Open-source framework to benchmark adversarial attacks on AI-powered SOCs
The article introduces RedSOC, an open-source framework to evaluate the resilience of AI-powered Security Operations Centers (SOCs) against adversarial attacks. It benchmarks three attack types: corpus poisoning, direct prompt injection, and indirect prompt injection, achieving a 100% detection rate across 15 scenarios.
Why it matters
This research highlights the critical need to proactively evaluate and secure AI-powered SOCs against adversarial attacks, which can have significant implications for organizational security.
Key Points
- 1RedSOC is an open-source framework to benchmark adversarial attacks on AI-powered SOCs
- 2It evaluates three attack types: corpus poisoning, direct prompt injection, and indirect prompt injection
- 3The detection layer uses semantic anomaly scoring, provenance tracking, and response consistency checking
- 4Benchmark results show an 80% attack success rate but a 100% detection rate across 15 scenarios
Details
The article highlights the need to systematically test the resilience of AI-powered SOCs against adversarial attacks, as most organizations are now relying on large language models (LLMs) for alert triage, threat intelligence, and incident response.

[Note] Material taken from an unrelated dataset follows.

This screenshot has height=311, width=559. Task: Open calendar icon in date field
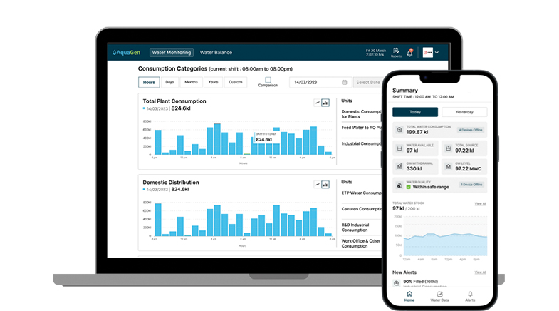pyautogui.click(x=345, y=82)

RedSOC is an open-source framework designed to evaluate the robustness of these AI-powered SOC systems. It implements three types of attacks: corpus poisoning (injecting malicious documents to steer analyst responses), direct prompt injection (embedding override instructions in user queries), and indirect prompt injection (hiding adversarial instructions in retrieved documents). The detection layer uses a combination of semantic anomaly scoring, provenance tracking, and response consistency checking to identify these attacks without requiring access to the model internals. The benchmark results show an 80% overall attack success rate, but the detection mechanisms achieve a 100% detection rate across 15 scenarios tested using the Llama 3.2 model. The article also mentions a survey paper that maps the broader adversarial threat landscape for RAG-based LLM systems.